Start of Page text

# [SOLVED] Windows 98 Help Please....



## FireZtar10 (Jan 9, 2004)

i have a compaq presario 7478 , when i click properties on my computer i have :system microsoft windows 98 secodn edition 4.10.2222 A :computer: AuthenticAMD AMD-K6(tm) 3D processor 56.0 ram... i think i shound install more ram but i think first things first. i need to fix my computer to fix the colors & not have huge settings... but i dont want to used my quick restore disk because i tryed it & resulted me not having any OS.. & had to reformat and reinstall win 98 se again for the 3rd time...dont know if you need any more info .. oh ... i have an ethernet card installed but i did it b 4 i had the whole trouble & it seems installed and it says it working fine but i cant connect to the internet because i get an error saying

MSoobe caused an invalid page fault in module<unknown> at 0000:00000009.
and has more things but i dont feel like typing it down but if you think i need to see it the let me know and i will type it down...

when i turn on my coputer its says

cannot find a device file that may b needed to run windows or a window appliciation .the windows registry or system.ini fiel refers to the device file,but the device file no longer exixst.

End of Page text
Start of Dataset extract

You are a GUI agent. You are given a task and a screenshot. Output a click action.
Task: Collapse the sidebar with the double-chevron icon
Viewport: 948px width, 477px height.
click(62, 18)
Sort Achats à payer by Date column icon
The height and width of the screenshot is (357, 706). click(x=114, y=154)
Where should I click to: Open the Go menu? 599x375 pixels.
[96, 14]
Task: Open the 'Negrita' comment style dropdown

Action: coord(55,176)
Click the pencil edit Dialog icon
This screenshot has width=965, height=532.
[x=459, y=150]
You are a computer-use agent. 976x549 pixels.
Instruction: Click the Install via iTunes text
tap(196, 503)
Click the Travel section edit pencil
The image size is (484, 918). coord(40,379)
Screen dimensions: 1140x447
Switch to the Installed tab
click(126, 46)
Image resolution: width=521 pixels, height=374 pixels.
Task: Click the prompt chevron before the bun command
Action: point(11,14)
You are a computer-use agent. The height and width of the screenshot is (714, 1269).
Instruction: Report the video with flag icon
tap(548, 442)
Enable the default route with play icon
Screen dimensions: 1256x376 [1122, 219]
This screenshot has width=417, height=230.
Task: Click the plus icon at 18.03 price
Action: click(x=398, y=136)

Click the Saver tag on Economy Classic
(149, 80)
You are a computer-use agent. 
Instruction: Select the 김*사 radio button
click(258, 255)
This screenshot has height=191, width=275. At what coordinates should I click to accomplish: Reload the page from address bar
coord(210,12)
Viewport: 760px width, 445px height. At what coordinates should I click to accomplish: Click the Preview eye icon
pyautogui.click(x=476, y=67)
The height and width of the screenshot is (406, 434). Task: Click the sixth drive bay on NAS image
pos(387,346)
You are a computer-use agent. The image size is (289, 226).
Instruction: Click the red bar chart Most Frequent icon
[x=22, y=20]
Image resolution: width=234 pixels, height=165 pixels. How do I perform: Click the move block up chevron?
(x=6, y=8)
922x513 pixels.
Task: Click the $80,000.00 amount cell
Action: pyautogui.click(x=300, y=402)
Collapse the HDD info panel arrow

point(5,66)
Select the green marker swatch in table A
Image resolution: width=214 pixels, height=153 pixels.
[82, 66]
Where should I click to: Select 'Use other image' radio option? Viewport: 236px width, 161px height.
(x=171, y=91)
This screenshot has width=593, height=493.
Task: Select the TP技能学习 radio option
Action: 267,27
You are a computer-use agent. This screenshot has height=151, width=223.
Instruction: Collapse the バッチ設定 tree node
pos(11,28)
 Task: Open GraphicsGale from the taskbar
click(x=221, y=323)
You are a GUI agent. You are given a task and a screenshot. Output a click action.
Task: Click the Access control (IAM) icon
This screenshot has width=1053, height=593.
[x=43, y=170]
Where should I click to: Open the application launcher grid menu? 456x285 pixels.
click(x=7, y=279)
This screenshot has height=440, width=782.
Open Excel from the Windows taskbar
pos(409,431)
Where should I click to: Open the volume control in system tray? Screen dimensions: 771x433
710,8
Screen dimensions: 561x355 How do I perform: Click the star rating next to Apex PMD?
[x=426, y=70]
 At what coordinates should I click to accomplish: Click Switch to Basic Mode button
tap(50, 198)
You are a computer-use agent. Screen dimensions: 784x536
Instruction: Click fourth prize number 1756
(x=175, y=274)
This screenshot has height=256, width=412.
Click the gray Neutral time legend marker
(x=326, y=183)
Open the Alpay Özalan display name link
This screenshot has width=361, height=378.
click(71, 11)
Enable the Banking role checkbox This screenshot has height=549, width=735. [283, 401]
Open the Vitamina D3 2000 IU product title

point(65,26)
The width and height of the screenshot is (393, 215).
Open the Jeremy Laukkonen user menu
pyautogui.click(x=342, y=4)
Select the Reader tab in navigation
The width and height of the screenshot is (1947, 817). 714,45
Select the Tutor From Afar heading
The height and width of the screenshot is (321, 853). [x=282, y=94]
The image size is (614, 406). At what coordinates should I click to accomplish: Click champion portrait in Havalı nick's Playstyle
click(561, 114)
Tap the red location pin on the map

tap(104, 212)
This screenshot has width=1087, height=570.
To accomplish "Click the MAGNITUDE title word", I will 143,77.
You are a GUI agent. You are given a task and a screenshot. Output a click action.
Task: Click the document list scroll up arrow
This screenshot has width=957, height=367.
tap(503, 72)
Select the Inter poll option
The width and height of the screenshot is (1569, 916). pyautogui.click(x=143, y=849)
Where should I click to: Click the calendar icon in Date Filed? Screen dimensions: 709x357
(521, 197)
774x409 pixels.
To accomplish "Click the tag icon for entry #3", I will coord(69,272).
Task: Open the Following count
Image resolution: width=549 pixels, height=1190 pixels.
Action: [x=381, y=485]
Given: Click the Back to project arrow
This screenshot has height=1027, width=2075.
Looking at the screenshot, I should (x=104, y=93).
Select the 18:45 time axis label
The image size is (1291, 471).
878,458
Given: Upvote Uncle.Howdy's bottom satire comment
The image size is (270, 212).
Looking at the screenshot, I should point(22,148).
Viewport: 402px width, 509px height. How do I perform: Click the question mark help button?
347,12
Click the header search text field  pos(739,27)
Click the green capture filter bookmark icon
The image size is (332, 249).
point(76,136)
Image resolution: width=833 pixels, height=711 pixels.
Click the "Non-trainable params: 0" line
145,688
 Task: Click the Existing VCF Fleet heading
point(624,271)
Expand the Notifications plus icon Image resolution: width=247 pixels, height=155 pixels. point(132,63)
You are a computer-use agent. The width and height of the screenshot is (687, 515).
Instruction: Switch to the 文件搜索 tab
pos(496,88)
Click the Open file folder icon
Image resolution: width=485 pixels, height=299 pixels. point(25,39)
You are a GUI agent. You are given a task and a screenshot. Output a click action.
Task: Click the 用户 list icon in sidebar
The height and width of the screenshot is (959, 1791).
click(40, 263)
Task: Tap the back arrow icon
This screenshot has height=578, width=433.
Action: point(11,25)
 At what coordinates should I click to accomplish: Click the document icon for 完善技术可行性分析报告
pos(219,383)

End of Dataset extract

Please pick up the Windows 98 help thread above and keep writing it from its last sentence onward.

if you delted the file on purpose try using unistalling the associated application using its unistall or setup program.
if you still want to use the application associated with this device file try reinstallung the application .

vnetsup.vxd
vredir.vxd
dfs.vxd
then i press any key & it goes to my desktop but the i get a windowns networking
unable to load the dynamic link library:
msnp32.dll
system cant find it

then it goes to my desktop.But i want to fix this so i can get the settings back the way i had it when i was able to use my quick restore disk.ok now what can i do to fix those problem so then i can get my other setting fixed as i mention like my color(only have 2bit & 16bit , when i was ablt tp use the quckrestore disk i had more options here) fix my screen area and be able to connect to the internet this is installed right but wont let me connect to the internet.PLEASE ANY ONE HELP.jUST WANT TO GET MY ORIGINAL SETTING BACK IF ITS POSSIBLE.


----------



## rugrat (Dec 17, 2001)

Did you try to load XP on this machine at one time? MSoobe is the winXP activation program.


----------



## FireZtar10 (Jan 9, 2004)

yes i did .but my pc was ok i had windows 98 and only problem was getting a blue screen , i never formated it.so when i tryed to install xp it crashed and a blue screen showed up .so when i turned it on it said no OS found.thats when i decided to format my pc delete my partions & create a new one.then from there you can read what i typed b 4 ...so any help will be really apreciated... if i had the money i would just get it repaired ..better yet just buy a new pc ... but i want to learn & fix it .. beside i dont have money lol....


----------



## rugrat (Dec 17, 2001)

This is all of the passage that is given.